#### Quoted text

───

You are viewing a plain text version of this content. The canonical link for it is here.
Posted to issues@spark.apache.org by "Apache Spark (JIRA)" <ji...@apache.org> on 2018/07/01 03:10:00 UTC
[jira] [Assigned] (SPARK-24707) Enable spark-kafka-streaming to maintain min buffer using async thread to avoid blocking kafka poll

     [ https://issues.apache.org/jira/browse/SPARK-24707?page=com.atlassian.jira.plugin.system.issuetabpanels:all-tabpanel ]

Apache Spark reassigned SPARK-24707:
------------------------------------

    Assignee: Apache Spark

> Enable spark-kafka-streaming to maintain min buffer using async thread to avoid blocking kafka poll
> ---------------------------------------------------------------------------------------------------
>
>                 Key: SPARK-24707
>                 URL: https://issues.apache.org/jira/browse/SPARK-24707
>             Project: Spark
>          Issue Type: Improvement
>          Components: DStreams
>    Affects Versions: 2.4.0
>            Reporter: Sidhavratha Kumar
>            Assignee: Apache Spark
>            Priority: Major
>         Attachments: 40_partition_topic_without_buffer.pdf
>
>
> Currently Spark Kafka RDD will block on kafka consumer poll. Specially in Spark-Kafka-streaming job this poll duration adds into batch processing time which result in
>  * Increased batch processing time (which is apart from time taken to process records)
>  * Results in unpredictable batch processing time based on poll time.

───

#### Direction 1
Answer these questions about the Spark issue notice:
(a) On what date was it posted?
(b) Which version does the issue affect?
(c) What does the Spark Kafka RDD currently block on?
The issue notice above and the listing below have nothing to do with each other.

───

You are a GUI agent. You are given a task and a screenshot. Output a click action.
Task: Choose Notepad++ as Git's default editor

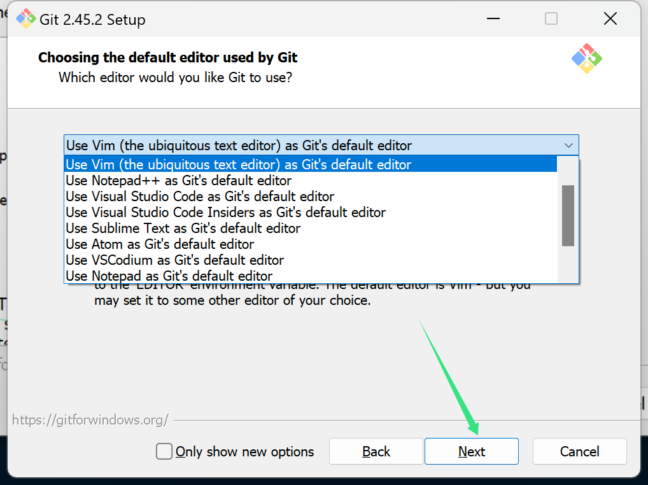click(x=178, y=181)
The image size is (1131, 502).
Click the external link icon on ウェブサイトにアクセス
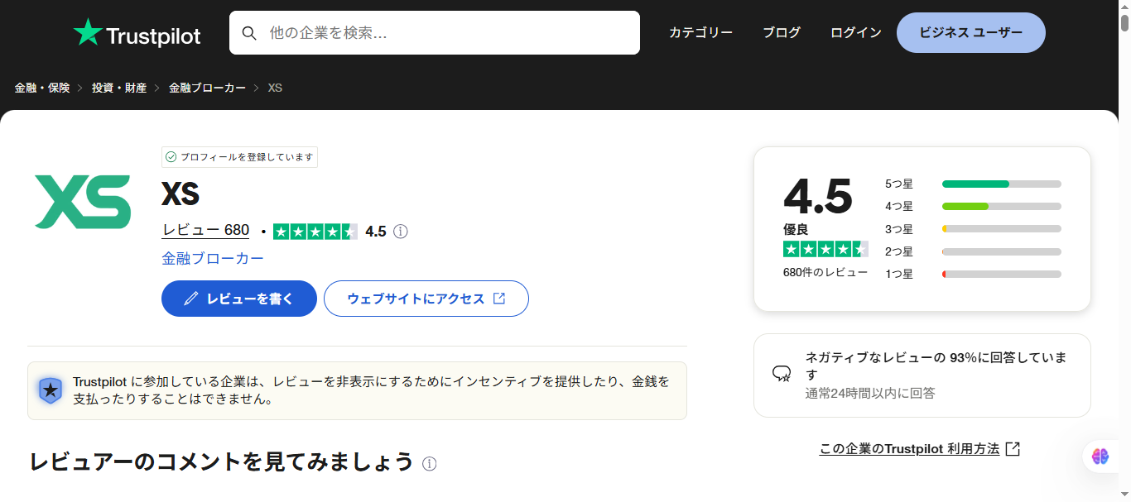pos(498,299)
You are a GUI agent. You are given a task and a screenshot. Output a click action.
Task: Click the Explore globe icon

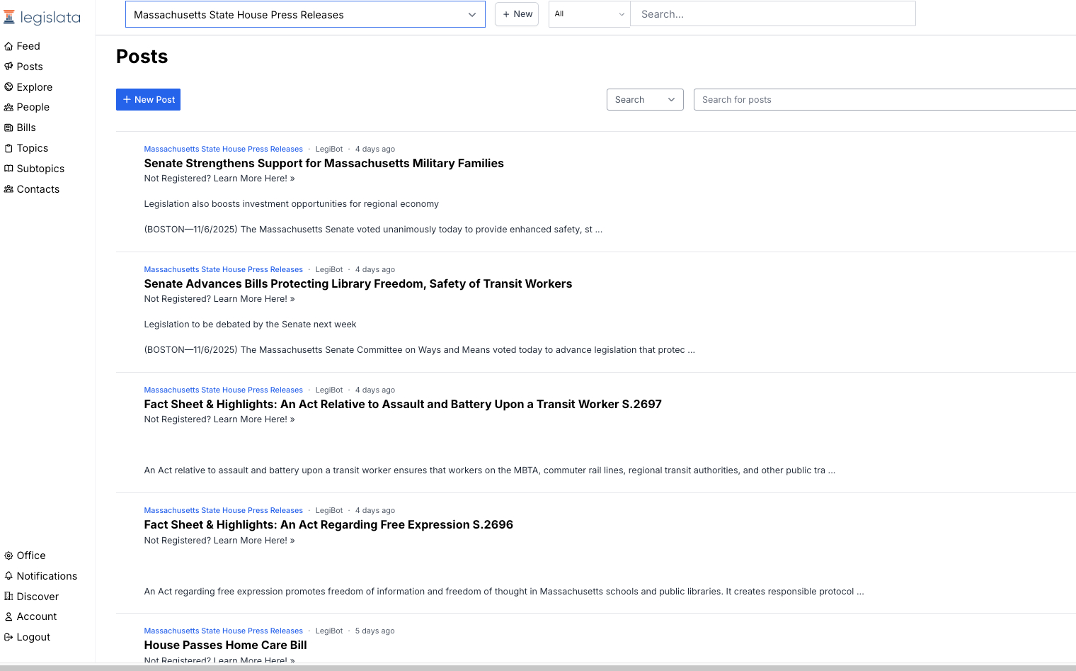click(x=8, y=87)
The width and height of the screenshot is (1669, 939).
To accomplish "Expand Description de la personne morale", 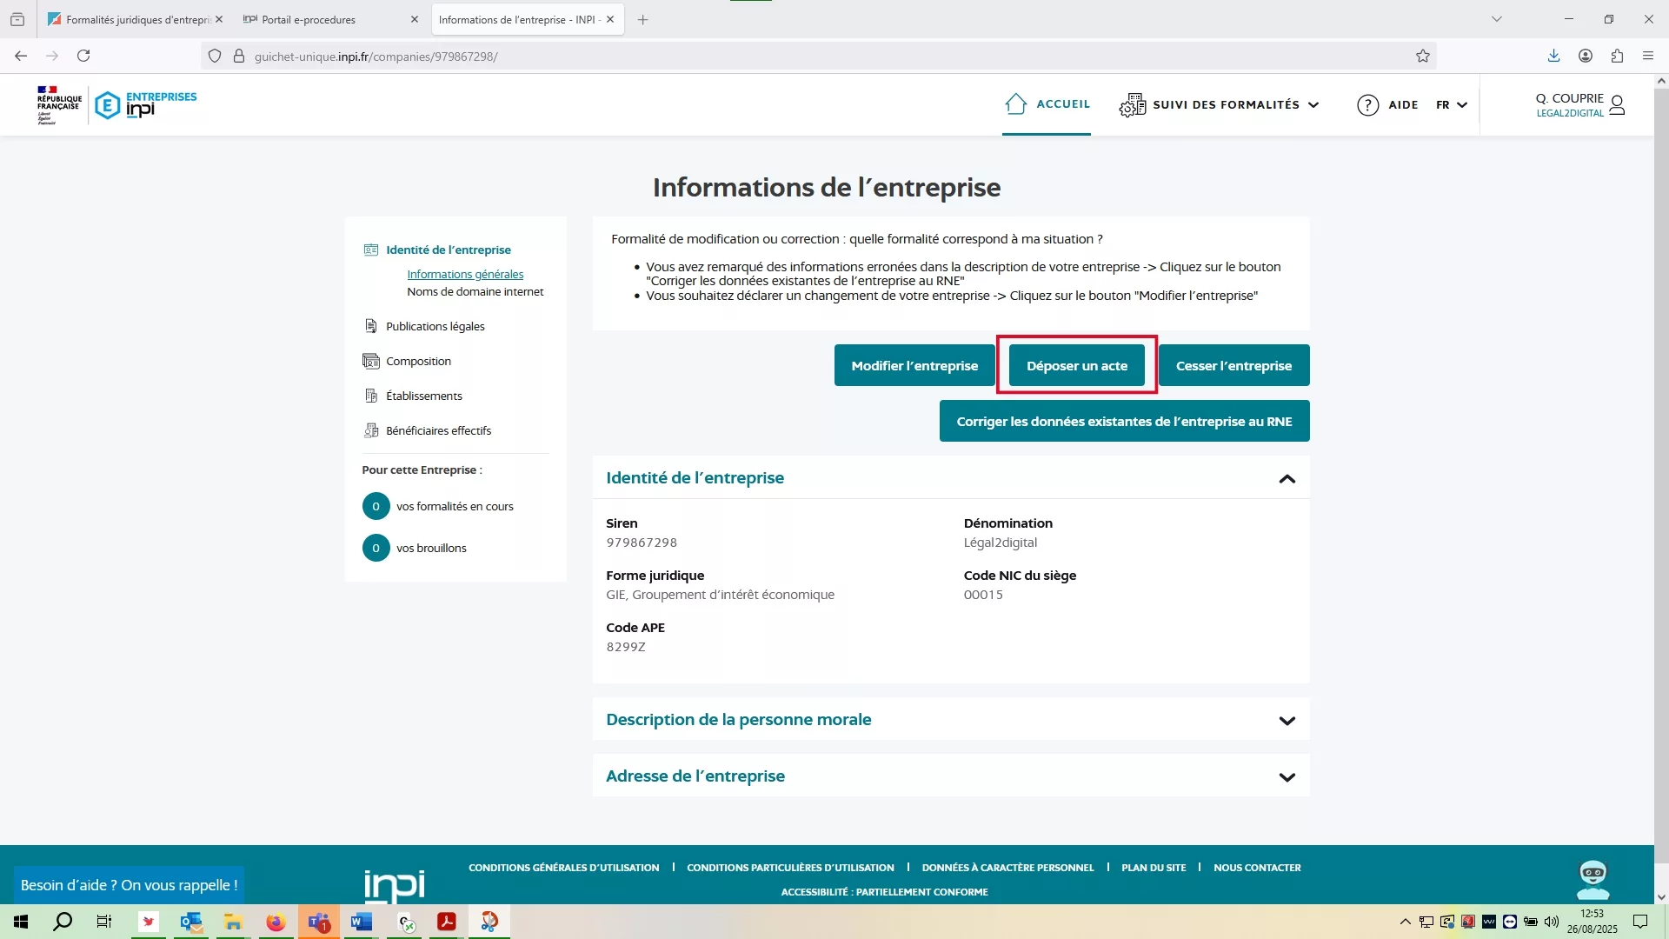I will point(1287,721).
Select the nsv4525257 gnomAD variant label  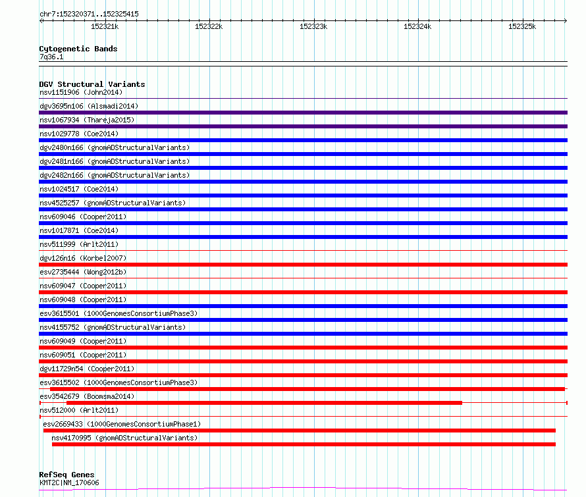pyautogui.click(x=113, y=203)
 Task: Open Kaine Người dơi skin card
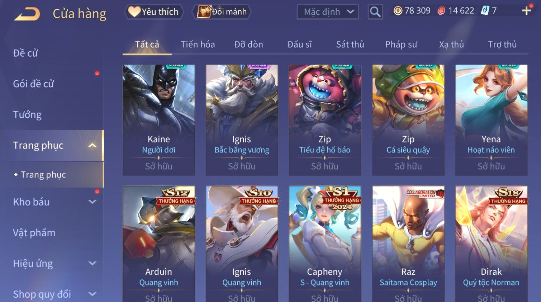[x=159, y=120]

───

#### Direction 2
In the listing, switch "GUI agent" to "desktop agent" in everything from its start down to the line containing "pos(498,299)", with both ends included, and keep every other part the same. Write out only those lines of the listing, and leave the pictures out.

#### Task response 1
(a) 2018/07/01
(b) 2.4.0
(c) The Kafka consumer poll.

#### Task response 2
You are a desktop agent. You are given a task and a screenshot. Output a click action.
Task: Choose Notepad++ as Git's default editor

click(x=178, y=181)
The image size is (1131, 502).
Click the external link icon on ウェブサイトにアクセス
pos(498,299)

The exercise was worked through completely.